El estrambótico Lang Lang acierta cuando dice: “con él, el teclado se convirtió en algo menos asociado a la percusión y más cercano a la cuerda y al viento de una orquesta”. Es legendario que Robert Schumann al escuchar el tercer movimiento de su ‘Sonata para piano nº 2’, la famosa ‘Marcha fúnebre’, se levantara de la silla y exclamara: “¡Esto no es música!”. No era la “música” a la que estaba acostumbrado. El compositor altera los tiempos que Haydn sistematizó y los mezcla imitando la variabilidad de las emociones humanas. Esa libertad permitió que los vanguardistas de principios de siglo XX no enterraran su música. ‘Los Preludios’ de Chopin van setenta años por delante de lo que después compondrían Claude Debussy, S. Rachmaninov o los representantes de la Escuela de Viena. Aunque sus ‘Baladas’ y sus ‘Nocturnos’ -en especial el noveno de sus ‘Nocturnos’ y la clasificada como op. 23 de sus ‘Baladas’- son de una exquisitez sublime, sus piezas innovadoras son los ‘Estudios’ y los ‘Preludios’. A quien apueste por la sutileza minimalista le recomiendo los 58 segundos del segundo movimiento de la clasificada opus 74, ‘Spring’, interpretados por Vladimir Ashkenazy.


Porque también hay intérpretes especialistas en Chopin. Alfred Cortot, el primero. Cortot tiene además un libro excepcional: ‘Aspectos de Chopin’, que publicó José Janes en 1953 y Alianza reeditó en 1986. A Cortot le sigue en la cita Artur Rubistein, magistral en sus ‘Piano Concertos nº 1 y 2’, disco todavía fácil de conseguir. Como el de los ‘Nocturnos’ a cargo de Daniel Barenboim; es magnífica la manera en que intercala sonidos y silencios para conseguir –cosa de la alquimia- color. El también polaco Krystian Zimerman ha recorrido este año ocho ciudades españolas con programas exclusivos de Chopin. Y Mauricio Pollini edita en Deustche Grammophon su integral: una obra llena de técnica, de sonoridad, de virtuosismo, de pianismo y de libertad creativa.

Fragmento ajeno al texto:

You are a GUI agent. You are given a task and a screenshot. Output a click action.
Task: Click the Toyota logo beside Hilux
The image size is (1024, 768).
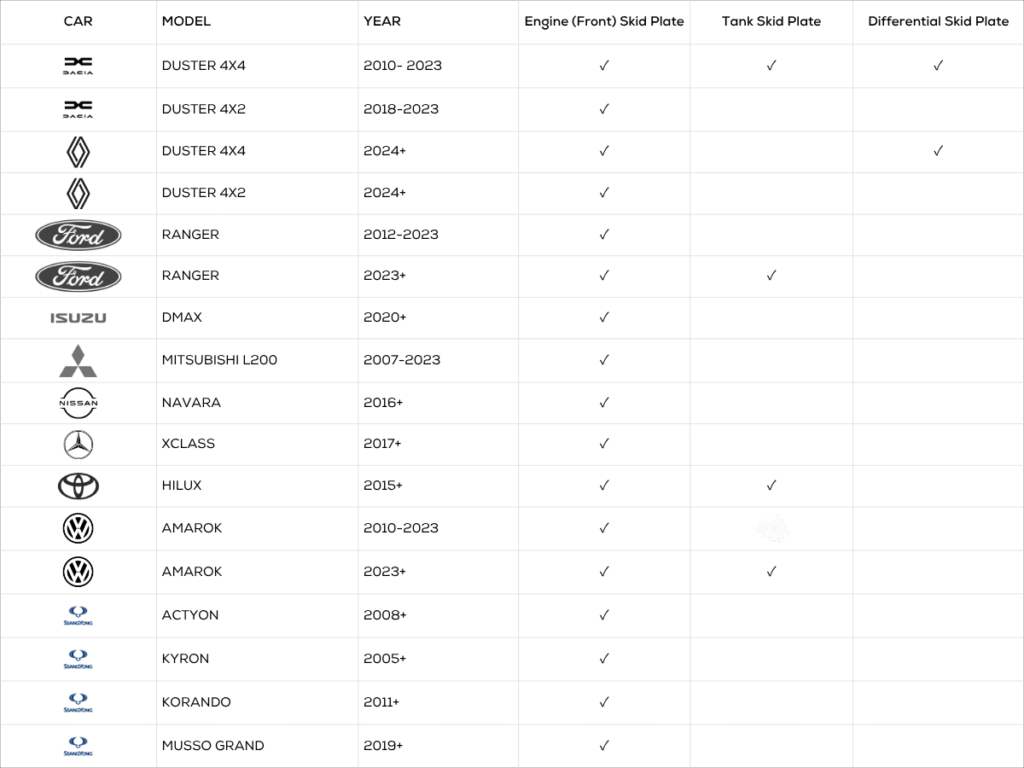pyautogui.click(x=78, y=487)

La bibliografía en España sobre el músico no es muy extensa pero tiene algunos títulos reseñables. Al ya mencionado de Cortot, se une un interesantísimo ‘Chopin’, de Franz Listz, publicado por Austral en 1967, con el número 567 de su mítica colección. Otros se centran en los 98 días que junto a George Sand y sus dos hijos, pasaron en la Cartuja de Valldemosa, en 1838. Al curioso ‘Chopin y Jorge Sand, de Pío Baroja, Ediciones Pal-las, 1941, se une el más conocido ‘Chopin a Mallorca’, de Joan Sureda. Moll, 1954. Más recientemente Aránzazu Miró, en ‘Aquell hivern de Chopin a Mallorca’ (El far de les Crestes, 2000), hace una pormenorizada incursión en esa etapa mallorquina. Allí se le diagnosticó al músico la tuberculosis. Allí compuso los ‘Preludios’ catalogados como op. 24. George Sand vestía como un hombre, fumaba puros y se divertía provocando a los isleños. Consideraba a Chopin “bello de rostro como una mujer triste”, pero “un dios cuando hacia hablar al piano”. Rompieron en 1847, dos años antes de la muerte del pianista. Éste le dijo al fiel Delacroix, el gran Delacroix [José Luis Rodríguez también lo incluye en su novela de Chopin, ‘El tercer concierto’], que quemara toda su obra menos su método de piano. No le hizo caso. La pronta muerte hizo de Chopin un mito en pleno romanticismo. Pero ha sido su música la que lo ha elevado a los altares.